Hey guys! I noticed that my certificate /usr/local/ispconfig/interface/ssl/ispserver.crt expired and that it wasn't renewed. Code: ls -l /usr/local/ispconfig/interface/ssl/ total 32 -rwxr-x--- 1 root root 768 Feb 1 15:13 dhparam4096.pem -rwxr-x--- 1 root root 45 Feb 1 15:13 empty.dir -rwxr-x--- 1 root root 2893 Dec 3 00:11 ispserver.crt -rwxr-x--- 1 root root 2885 Dec 3 00:11 ispserver.crt-20251202231117.bak -rwxr-x--- 1 root root 227 Dec 3 00:11 ispserver.key -rwxr-x--- 1 root root 227 Dec 3 00:11 ispserver.key-20251202231117.bak -rwxr-x--- 1 root root 3120 Dec 3 00:11 ispserver.pem -rwxr-x--- 1 root root 3112 Dec 3 00:11 ispserver.pem-20251202231117.bak Initially I installed 3.3.0 on Debian 12, but I did update to 3.3.1 beginning of Feb, and probably something broke then (I did reconfigured and updated everything). Since after initial install ispcofig.mydomain.com URL didn't work, I created ispconfig.mydomain.com website, enabled Let's Encrypt, added additional Apache config to proxy it, and everything was working as expected. Then couple of days ago I noticed that URL doesn't work and figured out that cert expired. So it's picking config from /etc/apache2/sites-enabled/: Code: 000-ispconfig.conf -> /etc/apache2/sites-available/ispconfig.conf 000-ispconfig.vhost -> /etc/apache2/sites-available/ispconfig.vhost instead of: Code: 100-ispconfig.mydomain.com.vhost -> /etc/apache2/sites-available/ispconfig.mydomain.com.vhost It makes perfect sense that it work like this (loading 000- first), I am not confused about it But I don't remember how it was, since after install that URL wasn't working until I added my separate website, and I didn't check "under the hood". Is there a way to trigger only cert renewal for this default server cert? I don't want to do whole reconfigure stuff (btw it was already done during update), since I have other custom changes that I had to do, and those will be overwritten.

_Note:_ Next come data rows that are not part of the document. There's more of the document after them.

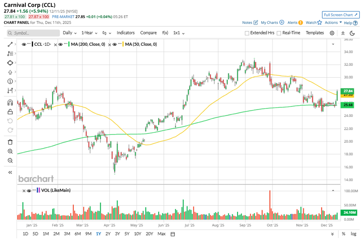Click the trash delete drawings icon
Screen dimensions: 362x241
10,142
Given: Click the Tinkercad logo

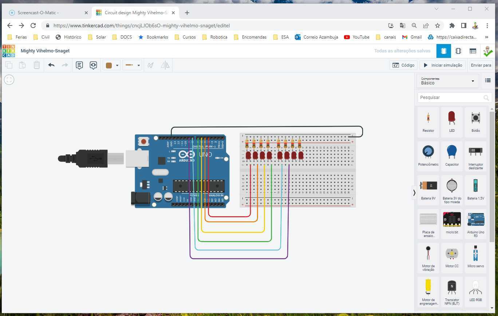Looking at the screenshot, I should pyautogui.click(x=9, y=51).
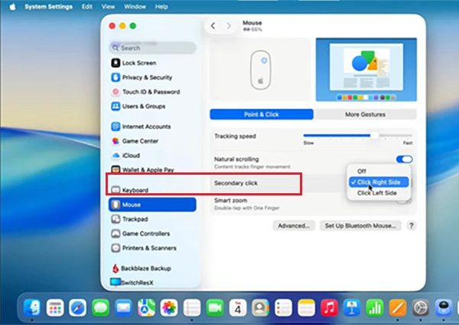Image resolution: width=459 pixels, height=325 pixels.
Task: Switch to the More Gestures tab
Action: pos(365,114)
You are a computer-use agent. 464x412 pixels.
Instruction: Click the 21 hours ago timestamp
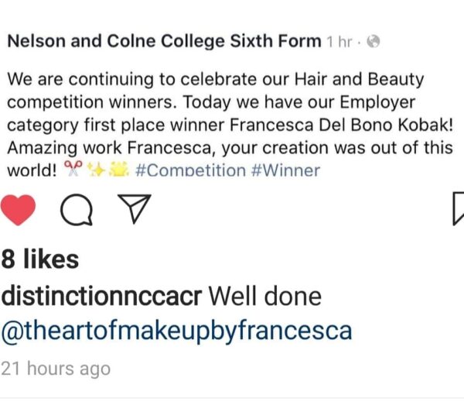pyautogui.click(x=56, y=369)
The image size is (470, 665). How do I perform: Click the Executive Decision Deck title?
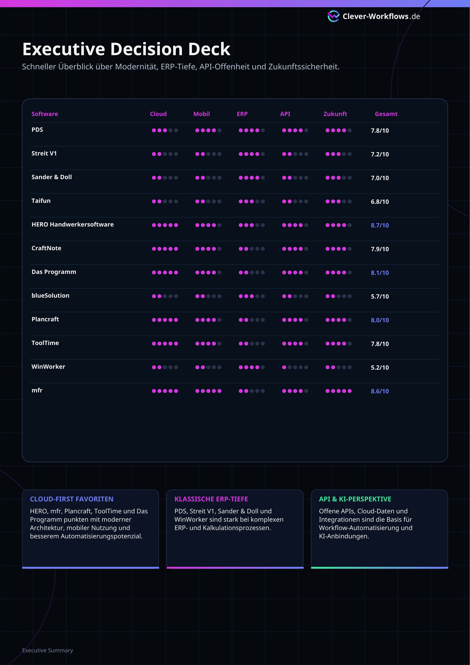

Check with command Code: hostname -f what is server hostname. Have you created a website with that same name?
Hostname is server1.mydomain.com This was from initial ISPconfig installation, and it was never changed. I created website for that as well, and that URL works without issues. I have only problem with ispconfig.mydomain.com.
The problem is that when you create a website for the hostname, then this will disconnect the certificate for all other services, so it will not renew anymore for them; only the website will get a new cert. The reason is that acme.sh can copy the cert to one location only. By creating a website, the SSL folder of the site is now the target for renewed SSL certs and not the central ISPConfig SSL folder. What you could do is that you create a script that copies over the SSL cert from the website's SSL folder to the ISPConfig SSL folder, then creates the .pem file, and then restarts the services that use this certificate.